One of the advantages offered by Waterstream is the ability to write directly from the UI into Kafka and vice versa. ChatGPT chunks and other events can be easily communicated to the UI as notifications. Utilizing an MQTT broker instead of plain WebSockets enables the organization of data flow into multiple streams, simplifying the creation of a reactive UI. Moreover, Waterstream Cloud provides authentication and authorization capabilities, which are crucial for enterprise applications. User information can also be utilized to organize MQTT topics, leading to a well-structured data system.

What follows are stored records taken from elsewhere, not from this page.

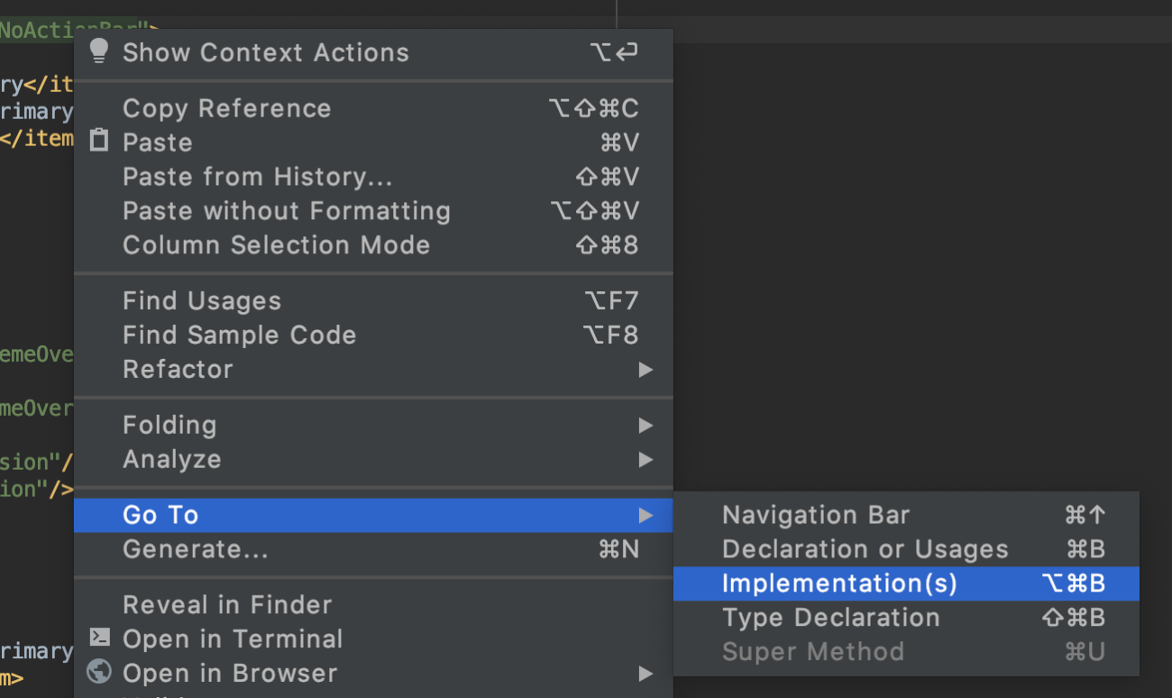Select Type Declaration in submenu
This screenshot has height=698, width=1172.
pyautogui.click(x=830, y=618)
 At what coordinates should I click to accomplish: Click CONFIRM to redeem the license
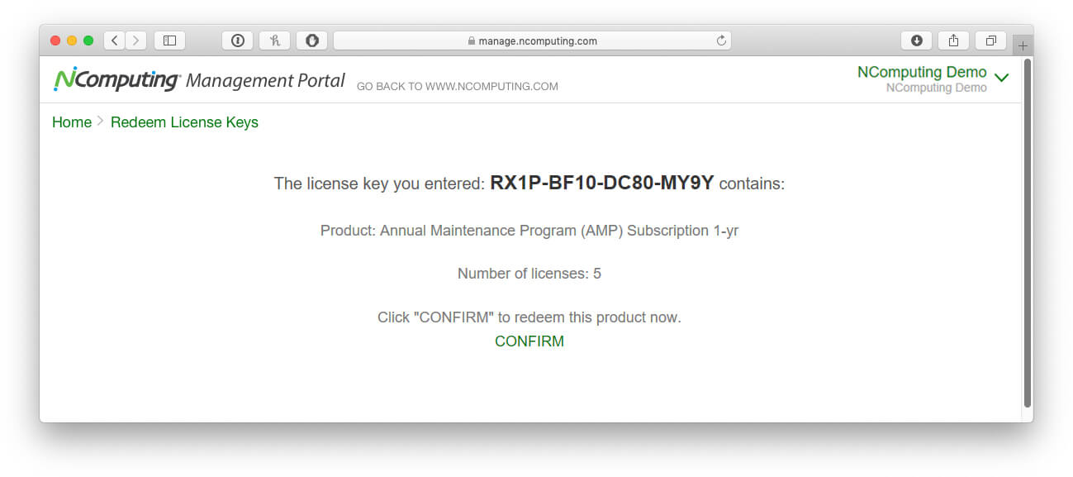point(529,341)
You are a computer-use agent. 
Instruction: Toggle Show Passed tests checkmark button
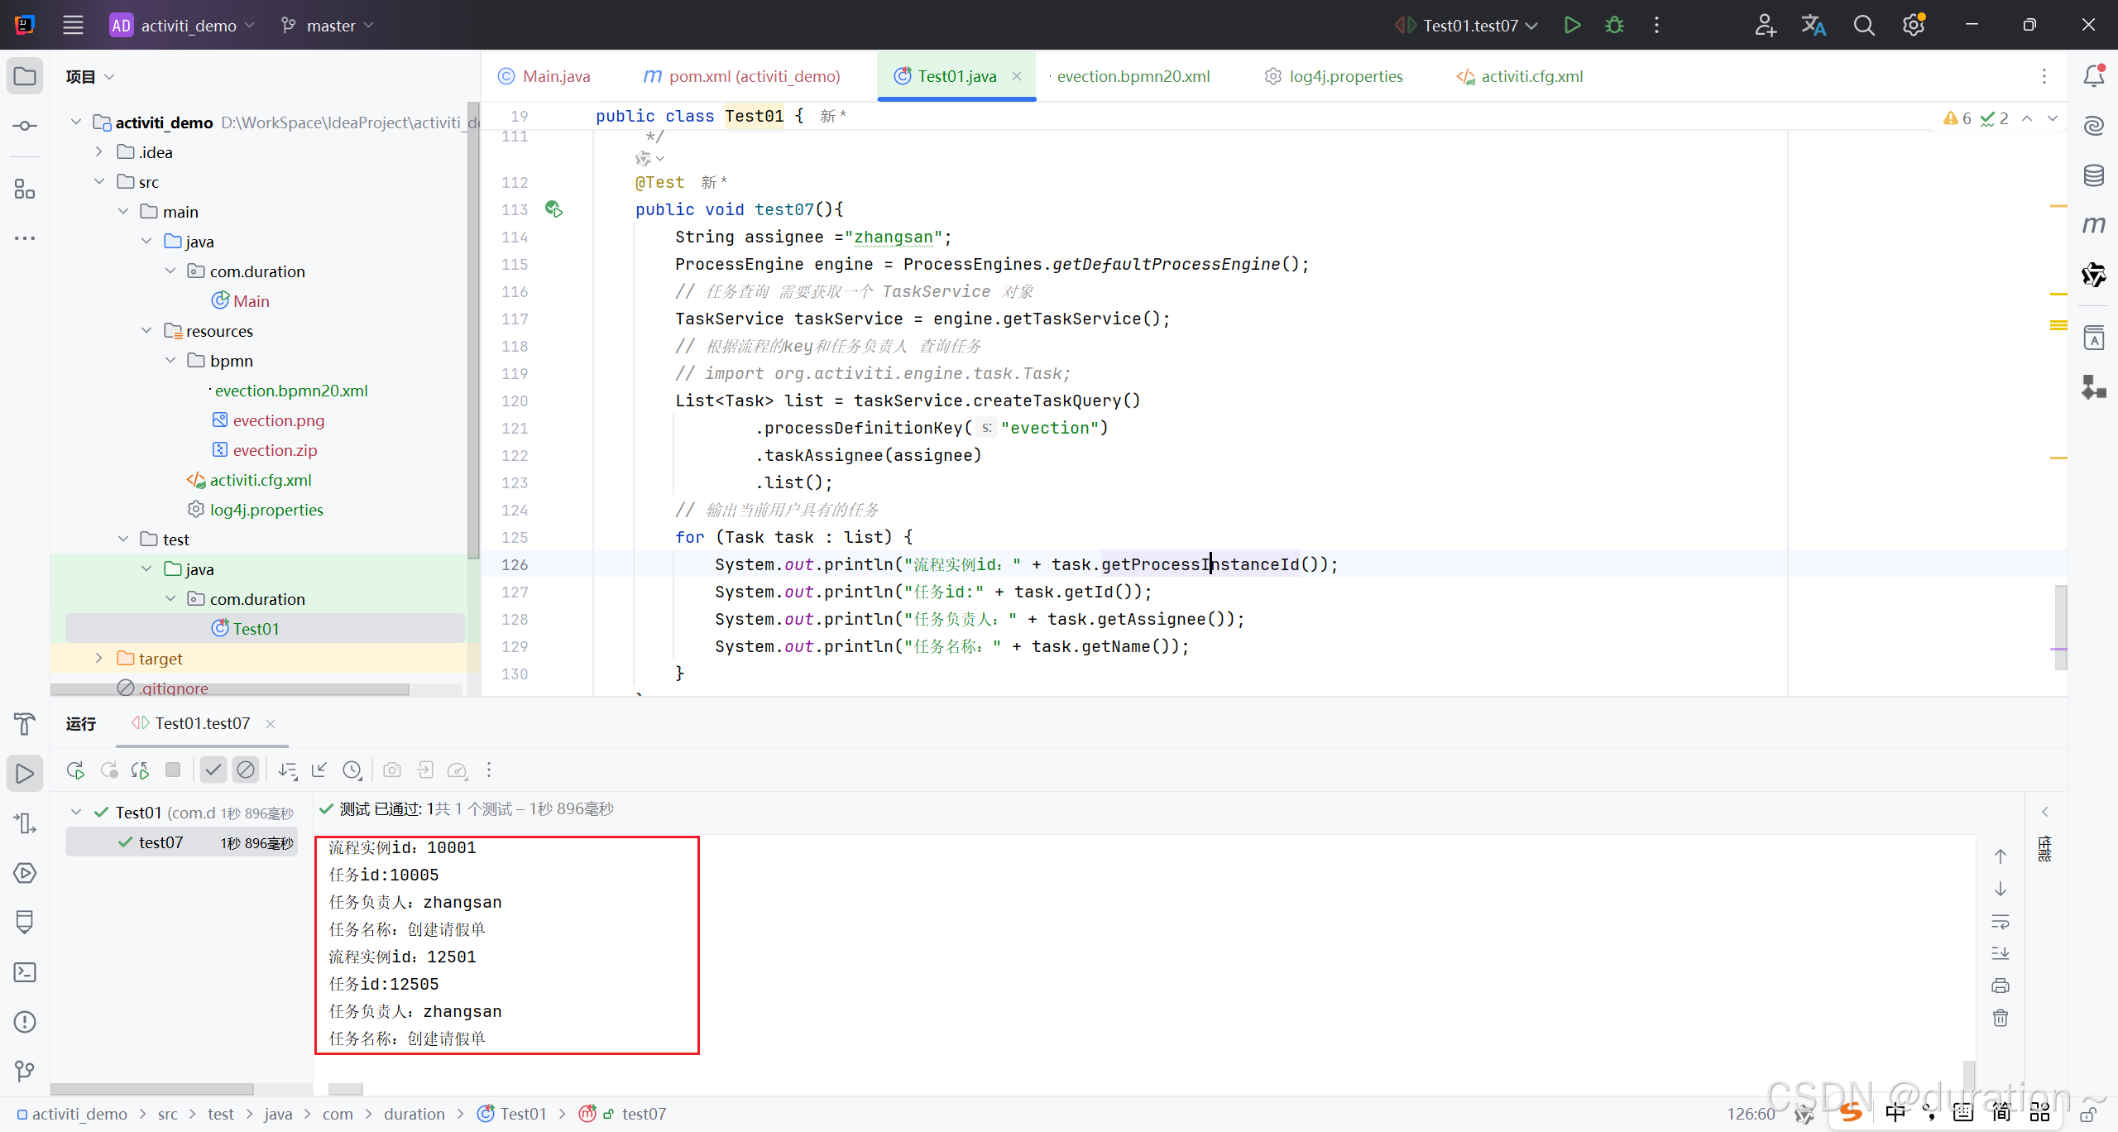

For further details about the Collaborative Intelligence Platform (CIP), please refer to the “Collaborative Intelligence: An AI-Powered System That Puts Humans in Control” white paper available on the Centric Consulting website. Another interesting reading on these themes is a blog post titled “GPT-4 + Streaming Data = Real-Time Generative AI” by Michael Drogalis, Principal Technologist at Confluent.
Conclusion
In conclusion, in this blog post we discussed the journey from Waterstream to Waterstream Cloud, the integration with Confluent Cloud, and the idea and implementation of a Collaborative Intelligence Platform (CIP). Together, these technologies form a unified system that combines user prompts, actions, and private enterprise data to form Collaborative Intelligence. Although CIP is still in its early stages, it holds great potential by utilizing a streaming data approach to merge real-world events, user knowledge, control, and AI assistance. This integrated approach shows promise for enhancing collaboration and decision-making processes with the human still in the center.